As a former teacher and now the Director of Technology for a school district in Kansas, I agree with many of these comments. I too am deeply involved in developing our technology and providing a "Differentiated" scheme to our school district Internet as well as providing additional training for the implementation of technology as a resource and not just another tool.
Our school district has a 1:1 laptop program with students in grades 7-12. The lower levels of students are about 1:1.5. Unfortunately, I too have to keep a CIPA qualified filter in place as our school district receives a large amount of funding through E-Rate to provide our Internet and Wide Area Network (WAN). So, Wesley is absolutely correct in his response to #3 Brett Moller. Unfortunately, this requirement is a federal stipulated law. Schools receiving E-Rate funding must meet CIPA filter regulation or face the government when they come in and audit the school district.
There is a large variety of filter options out there on the market. Some are capable of being installed and continue to work when a laptop is taken away from the school district. Also, many filters provide user authentication so each individual can be tracked in case of a violation. Then, based on the user authentication, one can provide different levels of Internet access. For example, we have certain teachers that have proved to be very capable of having an "Open" IP address. They too have to use the proxy server but have been provide a method that will remove those proxy settings when they need access to a specific site. Also, teachers in our district have the ability to request a website(s) to be opened. We ask that the teachers provide an overview of how the website will be used in their classroom. This documentation is recorded with the website information. The reason for this approach in opening a website is to provide proper documentation in case we are to be audited or questioned.

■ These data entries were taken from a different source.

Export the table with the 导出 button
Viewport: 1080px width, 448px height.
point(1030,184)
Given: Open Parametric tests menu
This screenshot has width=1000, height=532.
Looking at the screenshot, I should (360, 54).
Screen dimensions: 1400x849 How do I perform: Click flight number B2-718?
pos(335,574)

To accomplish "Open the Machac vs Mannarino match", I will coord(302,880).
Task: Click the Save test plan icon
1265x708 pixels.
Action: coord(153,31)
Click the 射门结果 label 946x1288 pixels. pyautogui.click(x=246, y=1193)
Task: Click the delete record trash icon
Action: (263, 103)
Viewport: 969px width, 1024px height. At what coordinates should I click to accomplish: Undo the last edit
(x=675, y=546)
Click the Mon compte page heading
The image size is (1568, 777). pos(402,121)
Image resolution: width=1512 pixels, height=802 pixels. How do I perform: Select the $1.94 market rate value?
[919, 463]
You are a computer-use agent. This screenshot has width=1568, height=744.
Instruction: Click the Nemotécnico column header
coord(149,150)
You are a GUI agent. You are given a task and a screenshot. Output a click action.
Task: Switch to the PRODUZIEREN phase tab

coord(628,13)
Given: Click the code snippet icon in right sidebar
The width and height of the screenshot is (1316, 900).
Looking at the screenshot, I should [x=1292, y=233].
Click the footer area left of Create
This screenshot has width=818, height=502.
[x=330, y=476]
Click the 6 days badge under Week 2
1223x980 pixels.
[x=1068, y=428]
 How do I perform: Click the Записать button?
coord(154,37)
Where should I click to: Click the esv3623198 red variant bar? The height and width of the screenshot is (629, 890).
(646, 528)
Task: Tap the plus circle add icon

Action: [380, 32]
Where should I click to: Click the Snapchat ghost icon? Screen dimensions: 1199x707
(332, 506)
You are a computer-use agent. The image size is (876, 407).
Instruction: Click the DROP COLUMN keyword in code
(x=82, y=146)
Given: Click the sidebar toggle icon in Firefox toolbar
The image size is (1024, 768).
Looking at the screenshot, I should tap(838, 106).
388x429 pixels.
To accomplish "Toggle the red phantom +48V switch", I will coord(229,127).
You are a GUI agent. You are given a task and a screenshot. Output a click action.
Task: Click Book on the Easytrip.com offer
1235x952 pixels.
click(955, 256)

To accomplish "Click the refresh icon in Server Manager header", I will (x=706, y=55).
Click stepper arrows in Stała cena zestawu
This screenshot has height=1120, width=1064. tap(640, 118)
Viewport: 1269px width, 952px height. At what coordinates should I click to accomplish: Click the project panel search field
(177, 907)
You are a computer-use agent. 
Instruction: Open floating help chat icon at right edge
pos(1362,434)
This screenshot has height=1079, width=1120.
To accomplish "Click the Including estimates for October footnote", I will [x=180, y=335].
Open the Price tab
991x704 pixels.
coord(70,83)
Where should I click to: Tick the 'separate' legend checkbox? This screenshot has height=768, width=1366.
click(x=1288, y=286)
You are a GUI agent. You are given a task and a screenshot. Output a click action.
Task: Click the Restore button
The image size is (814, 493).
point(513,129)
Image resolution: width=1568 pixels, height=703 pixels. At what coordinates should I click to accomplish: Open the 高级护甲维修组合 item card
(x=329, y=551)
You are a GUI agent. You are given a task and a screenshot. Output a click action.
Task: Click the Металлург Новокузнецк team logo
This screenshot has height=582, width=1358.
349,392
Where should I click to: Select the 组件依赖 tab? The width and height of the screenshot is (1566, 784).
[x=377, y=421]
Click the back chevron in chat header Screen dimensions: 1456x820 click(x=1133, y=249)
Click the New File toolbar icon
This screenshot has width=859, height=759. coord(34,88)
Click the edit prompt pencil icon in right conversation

In closing, I do agree with some comments on Brett Moller's blog. Teachers do deserve the right to be trusted and students need to be able to earn/prove themselves. I make that exact same point when I meet with parents and students at the first of the school year in talking about Internet safety and proper usage. Those meetings are very interesting to listen to parents and their questions regarding Internet access. I am always amazed by how many parents are terrified by knowing their children have Internet access. Many of those same parents do not realize that their children can access the Internet from a neighbor's wireless AP.